→ INSTRUCTIONS TO FOLLOW
In the records below, find the line that contains "Plan Your Trip (107, 2253)" and the line that contains "Sign up for Our Newsletter (608, 2145)". Set down exactly those lines and every line between them, and nothing more.

→ INPUT DATA
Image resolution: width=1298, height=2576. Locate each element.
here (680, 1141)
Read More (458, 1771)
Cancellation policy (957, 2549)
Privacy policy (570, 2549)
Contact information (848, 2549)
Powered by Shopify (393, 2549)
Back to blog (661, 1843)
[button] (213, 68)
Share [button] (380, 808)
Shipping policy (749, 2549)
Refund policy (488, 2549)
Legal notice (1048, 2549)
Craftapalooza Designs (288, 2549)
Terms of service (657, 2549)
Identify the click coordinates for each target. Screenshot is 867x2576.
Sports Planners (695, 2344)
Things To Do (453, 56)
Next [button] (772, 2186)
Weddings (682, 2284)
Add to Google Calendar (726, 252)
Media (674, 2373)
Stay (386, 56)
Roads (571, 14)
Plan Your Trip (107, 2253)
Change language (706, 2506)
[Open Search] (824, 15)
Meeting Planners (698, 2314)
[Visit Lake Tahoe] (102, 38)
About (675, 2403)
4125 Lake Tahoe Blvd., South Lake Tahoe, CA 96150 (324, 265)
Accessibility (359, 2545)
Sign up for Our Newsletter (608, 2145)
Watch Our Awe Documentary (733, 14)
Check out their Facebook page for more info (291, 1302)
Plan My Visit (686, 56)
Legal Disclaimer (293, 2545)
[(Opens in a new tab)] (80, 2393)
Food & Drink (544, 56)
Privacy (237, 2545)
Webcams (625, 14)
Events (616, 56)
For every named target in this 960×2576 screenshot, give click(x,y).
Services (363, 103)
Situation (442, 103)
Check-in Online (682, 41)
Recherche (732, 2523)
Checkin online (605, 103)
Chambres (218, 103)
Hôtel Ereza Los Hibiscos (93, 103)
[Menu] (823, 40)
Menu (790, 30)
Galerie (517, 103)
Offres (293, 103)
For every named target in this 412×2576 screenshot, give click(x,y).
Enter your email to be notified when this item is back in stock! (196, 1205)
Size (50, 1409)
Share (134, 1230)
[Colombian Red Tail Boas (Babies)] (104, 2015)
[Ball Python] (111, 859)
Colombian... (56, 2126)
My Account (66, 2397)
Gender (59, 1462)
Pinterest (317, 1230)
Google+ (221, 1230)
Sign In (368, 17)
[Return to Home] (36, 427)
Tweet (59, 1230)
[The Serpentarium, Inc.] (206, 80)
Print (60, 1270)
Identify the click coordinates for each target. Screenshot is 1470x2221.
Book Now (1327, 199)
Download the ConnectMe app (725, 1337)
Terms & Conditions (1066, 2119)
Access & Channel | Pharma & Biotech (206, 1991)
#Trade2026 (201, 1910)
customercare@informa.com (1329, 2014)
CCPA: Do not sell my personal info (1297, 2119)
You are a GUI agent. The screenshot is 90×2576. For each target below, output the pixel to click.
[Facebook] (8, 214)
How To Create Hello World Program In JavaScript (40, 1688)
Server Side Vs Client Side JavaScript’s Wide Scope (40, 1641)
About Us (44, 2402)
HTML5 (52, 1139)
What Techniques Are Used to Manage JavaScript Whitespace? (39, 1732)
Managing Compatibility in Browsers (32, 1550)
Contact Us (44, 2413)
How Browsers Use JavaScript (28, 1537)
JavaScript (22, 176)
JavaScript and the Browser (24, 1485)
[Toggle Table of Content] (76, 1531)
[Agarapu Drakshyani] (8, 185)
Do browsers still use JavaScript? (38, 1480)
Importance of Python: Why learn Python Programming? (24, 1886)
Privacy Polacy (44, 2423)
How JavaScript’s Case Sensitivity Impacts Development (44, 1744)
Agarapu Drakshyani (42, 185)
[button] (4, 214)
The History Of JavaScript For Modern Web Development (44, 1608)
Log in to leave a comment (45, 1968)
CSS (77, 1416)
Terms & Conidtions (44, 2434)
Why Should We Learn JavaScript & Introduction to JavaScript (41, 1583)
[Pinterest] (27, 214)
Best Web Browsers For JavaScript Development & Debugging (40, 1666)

→ PROBLEM SOLUTION
Plan Your Trip (107, 2253)
Change language (706, 2506)
[Open Search] (824, 15)
Meeting Planners (698, 2314)
[Visit Lake Tahoe] (102, 38)
About (675, 2403)
4125 Lake Tahoe Blvd., South Lake Tahoe, CA 96150 (324, 265)
Accessibility (359, 2545)
Sign up for Our Newsletter (608, 2145)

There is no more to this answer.